====== TASK DATA ======

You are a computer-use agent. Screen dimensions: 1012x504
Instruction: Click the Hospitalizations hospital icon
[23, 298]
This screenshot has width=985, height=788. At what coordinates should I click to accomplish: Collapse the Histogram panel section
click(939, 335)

======
====== TASK DATA ======

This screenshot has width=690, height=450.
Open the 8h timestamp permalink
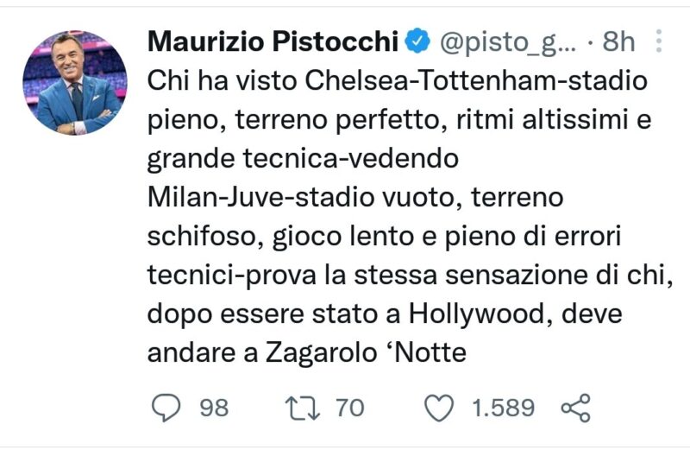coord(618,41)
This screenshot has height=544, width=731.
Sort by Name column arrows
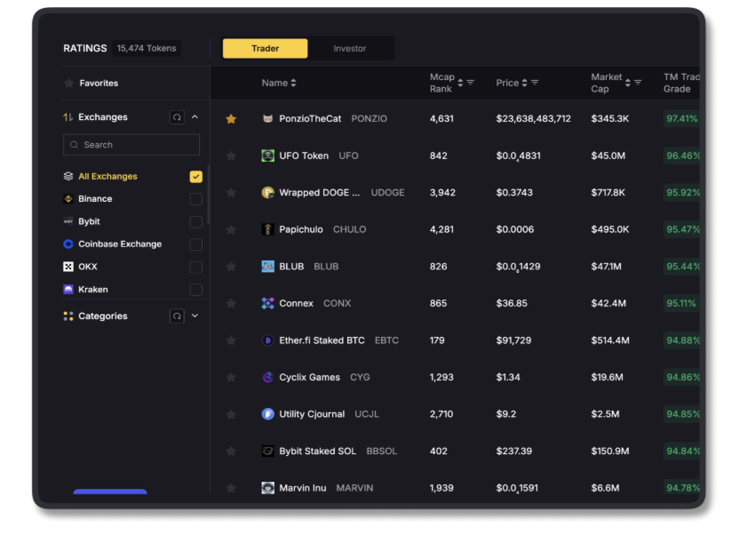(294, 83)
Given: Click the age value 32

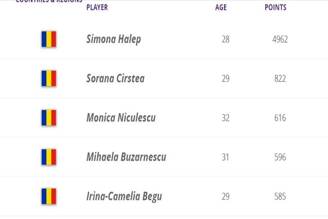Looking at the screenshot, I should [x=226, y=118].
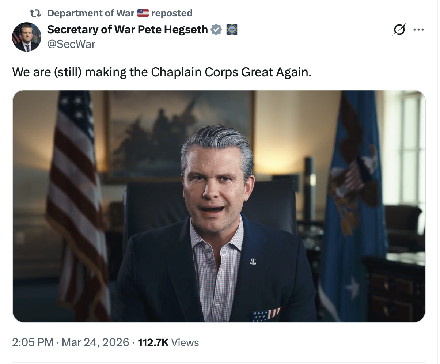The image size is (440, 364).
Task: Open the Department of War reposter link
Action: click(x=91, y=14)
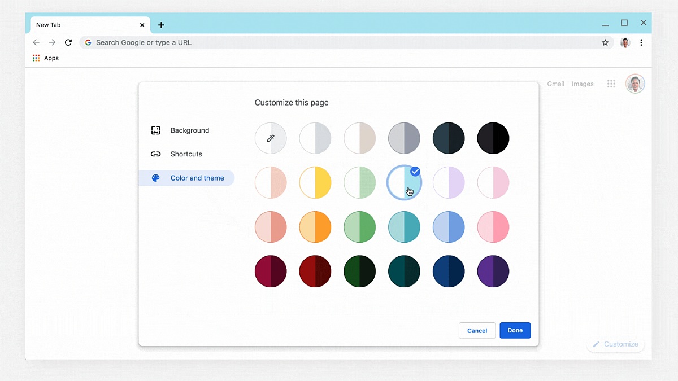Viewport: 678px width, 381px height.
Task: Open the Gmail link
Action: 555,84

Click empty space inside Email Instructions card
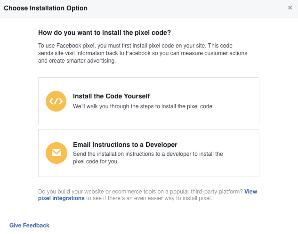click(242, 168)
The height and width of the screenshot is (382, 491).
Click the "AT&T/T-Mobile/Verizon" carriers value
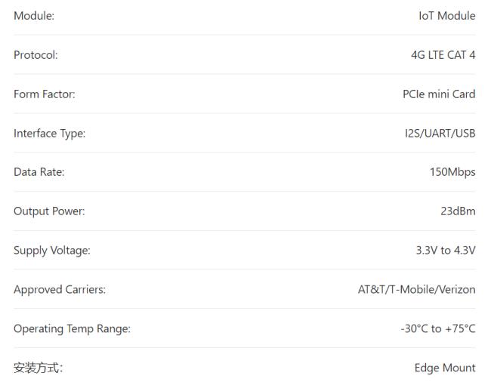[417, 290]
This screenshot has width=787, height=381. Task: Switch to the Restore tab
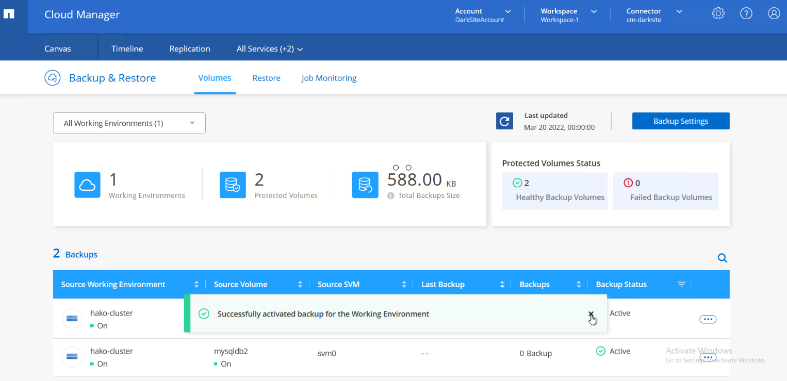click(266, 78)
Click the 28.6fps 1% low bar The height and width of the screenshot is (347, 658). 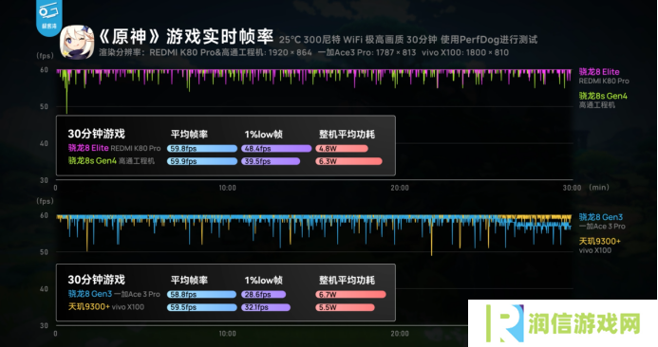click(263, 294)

======
====== TASK DATA ======

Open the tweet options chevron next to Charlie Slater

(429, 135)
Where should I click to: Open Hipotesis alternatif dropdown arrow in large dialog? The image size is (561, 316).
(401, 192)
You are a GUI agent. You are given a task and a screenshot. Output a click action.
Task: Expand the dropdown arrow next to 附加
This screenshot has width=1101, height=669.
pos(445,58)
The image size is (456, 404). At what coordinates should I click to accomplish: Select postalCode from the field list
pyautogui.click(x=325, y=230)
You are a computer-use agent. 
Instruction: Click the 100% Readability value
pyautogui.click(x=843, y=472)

======

TASK — Select every line above that contains the word "agent", and copy it.

WRITTEN ANSWER —
You are a computer-use agent. Screen dimensions: 1012x504
You are a GUI agent. You are given a task and a screenshot. Output a click action.
You are a computer-use agent. 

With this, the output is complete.